What you have to do:
All that should be output is the block of lines below from the line with "Click the copy icon above コピー(C)" to the line with "Switch to the INFRASTRUCTURE tab", both included, exactly as written.
BEGIN
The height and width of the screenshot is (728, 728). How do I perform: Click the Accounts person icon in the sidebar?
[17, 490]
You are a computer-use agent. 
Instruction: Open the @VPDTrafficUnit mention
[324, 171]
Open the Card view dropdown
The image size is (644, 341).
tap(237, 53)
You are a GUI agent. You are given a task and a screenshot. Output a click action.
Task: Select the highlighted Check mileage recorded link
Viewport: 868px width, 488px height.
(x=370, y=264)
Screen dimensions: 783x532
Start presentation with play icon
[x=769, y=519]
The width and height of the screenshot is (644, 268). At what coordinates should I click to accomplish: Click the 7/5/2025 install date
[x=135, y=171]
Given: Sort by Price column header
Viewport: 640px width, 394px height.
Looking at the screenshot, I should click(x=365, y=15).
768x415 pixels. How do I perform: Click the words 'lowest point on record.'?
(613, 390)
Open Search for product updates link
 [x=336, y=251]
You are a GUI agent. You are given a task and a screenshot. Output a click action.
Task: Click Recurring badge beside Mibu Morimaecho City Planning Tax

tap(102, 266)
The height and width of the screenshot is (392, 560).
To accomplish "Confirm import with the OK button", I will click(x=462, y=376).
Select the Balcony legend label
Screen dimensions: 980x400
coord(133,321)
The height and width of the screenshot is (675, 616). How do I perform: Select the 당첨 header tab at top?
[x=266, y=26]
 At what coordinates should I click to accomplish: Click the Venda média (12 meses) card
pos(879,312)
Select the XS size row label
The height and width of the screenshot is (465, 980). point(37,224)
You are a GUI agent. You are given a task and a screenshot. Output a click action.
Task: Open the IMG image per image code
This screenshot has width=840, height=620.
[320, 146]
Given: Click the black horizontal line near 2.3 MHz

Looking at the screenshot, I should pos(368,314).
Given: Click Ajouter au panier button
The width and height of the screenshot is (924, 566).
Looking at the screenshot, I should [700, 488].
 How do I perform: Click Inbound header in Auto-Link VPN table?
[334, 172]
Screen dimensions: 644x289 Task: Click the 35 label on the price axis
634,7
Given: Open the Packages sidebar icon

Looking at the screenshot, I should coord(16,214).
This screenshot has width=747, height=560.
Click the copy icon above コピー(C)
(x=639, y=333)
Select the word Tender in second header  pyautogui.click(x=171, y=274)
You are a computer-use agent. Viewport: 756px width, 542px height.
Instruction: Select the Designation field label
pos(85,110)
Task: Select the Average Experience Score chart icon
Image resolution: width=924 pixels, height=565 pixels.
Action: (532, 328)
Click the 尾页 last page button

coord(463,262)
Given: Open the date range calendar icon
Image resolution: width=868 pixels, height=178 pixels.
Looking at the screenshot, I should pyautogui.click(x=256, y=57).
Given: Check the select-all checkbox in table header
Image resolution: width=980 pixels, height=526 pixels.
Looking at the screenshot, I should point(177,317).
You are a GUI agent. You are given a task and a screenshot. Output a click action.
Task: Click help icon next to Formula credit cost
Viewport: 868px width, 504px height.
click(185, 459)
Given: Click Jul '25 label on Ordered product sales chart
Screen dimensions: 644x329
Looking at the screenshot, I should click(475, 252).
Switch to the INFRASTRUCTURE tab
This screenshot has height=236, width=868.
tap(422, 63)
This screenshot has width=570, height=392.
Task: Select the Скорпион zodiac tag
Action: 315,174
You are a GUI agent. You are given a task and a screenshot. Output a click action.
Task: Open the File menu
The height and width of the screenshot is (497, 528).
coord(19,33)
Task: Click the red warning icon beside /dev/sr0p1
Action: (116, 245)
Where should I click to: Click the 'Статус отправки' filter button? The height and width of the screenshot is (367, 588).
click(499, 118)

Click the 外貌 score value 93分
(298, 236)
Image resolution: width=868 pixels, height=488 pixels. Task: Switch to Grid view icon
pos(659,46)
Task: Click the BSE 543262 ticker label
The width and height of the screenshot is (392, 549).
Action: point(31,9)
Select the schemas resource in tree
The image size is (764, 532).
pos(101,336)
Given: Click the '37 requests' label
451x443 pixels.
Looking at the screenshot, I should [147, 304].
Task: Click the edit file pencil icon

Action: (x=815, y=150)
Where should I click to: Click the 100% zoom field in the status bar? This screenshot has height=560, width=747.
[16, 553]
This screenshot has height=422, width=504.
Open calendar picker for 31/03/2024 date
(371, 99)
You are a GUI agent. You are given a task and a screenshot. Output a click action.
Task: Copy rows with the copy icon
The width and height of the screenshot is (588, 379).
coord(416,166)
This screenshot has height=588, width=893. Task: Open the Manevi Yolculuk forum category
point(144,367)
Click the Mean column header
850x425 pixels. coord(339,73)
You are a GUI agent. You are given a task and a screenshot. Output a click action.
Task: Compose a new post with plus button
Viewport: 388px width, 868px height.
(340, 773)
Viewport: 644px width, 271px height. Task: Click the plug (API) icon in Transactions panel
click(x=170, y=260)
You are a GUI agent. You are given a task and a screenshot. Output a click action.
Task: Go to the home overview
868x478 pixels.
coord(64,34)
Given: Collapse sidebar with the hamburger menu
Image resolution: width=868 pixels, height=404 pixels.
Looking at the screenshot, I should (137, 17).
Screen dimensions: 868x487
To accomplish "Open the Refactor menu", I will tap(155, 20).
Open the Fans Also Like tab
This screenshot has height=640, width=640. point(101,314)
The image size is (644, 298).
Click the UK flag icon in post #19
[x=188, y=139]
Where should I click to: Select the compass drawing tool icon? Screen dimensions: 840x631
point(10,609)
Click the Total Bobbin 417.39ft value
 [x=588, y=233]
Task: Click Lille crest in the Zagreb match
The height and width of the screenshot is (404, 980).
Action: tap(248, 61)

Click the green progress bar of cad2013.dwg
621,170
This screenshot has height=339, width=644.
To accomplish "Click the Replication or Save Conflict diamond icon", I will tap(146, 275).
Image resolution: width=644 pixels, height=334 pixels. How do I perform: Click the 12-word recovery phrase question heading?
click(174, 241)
END
Task result:
Click the copy icon above コピー(C)
(x=639, y=333)
Select the word Tender in second header  pyautogui.click(x=171, y=274)
You are a computer-use agent. Viewport: 756px width, 542px height.
Instruction: Select the Designation field label
pos(85,110)
Task: Select the Average Experience Score chart icon
Image resolution: width=924 pixels, height=565 pixels.
Action: (532, 328)
Click the 尾页 last page button

coord(463,262)
Given: Open the date range calendar icon
Image resolution: width=868 pixels, height=178 pixels.
Looking at the screenshot, I should pyautogui.click(x=256, y=57).
Given: Check the select-all checkbox in table header
Image resolution: width=980 pixels, height=526 pixels.
Looking at the screenshot, I should point(177,317).
You are a GUI agent. You are given a task and a screenshot. Output a click action.
Task: Click help icon next to Formula credit cost
Viewport: 868px width, 504px height.
click(185, 459)
Given: Click Jul '25 label on Ordered product sales chart
Screen dimensions: 644x329
Looking at the screenshot, I should click(475, 252).
Switch to the INFRASTRUCTURE tab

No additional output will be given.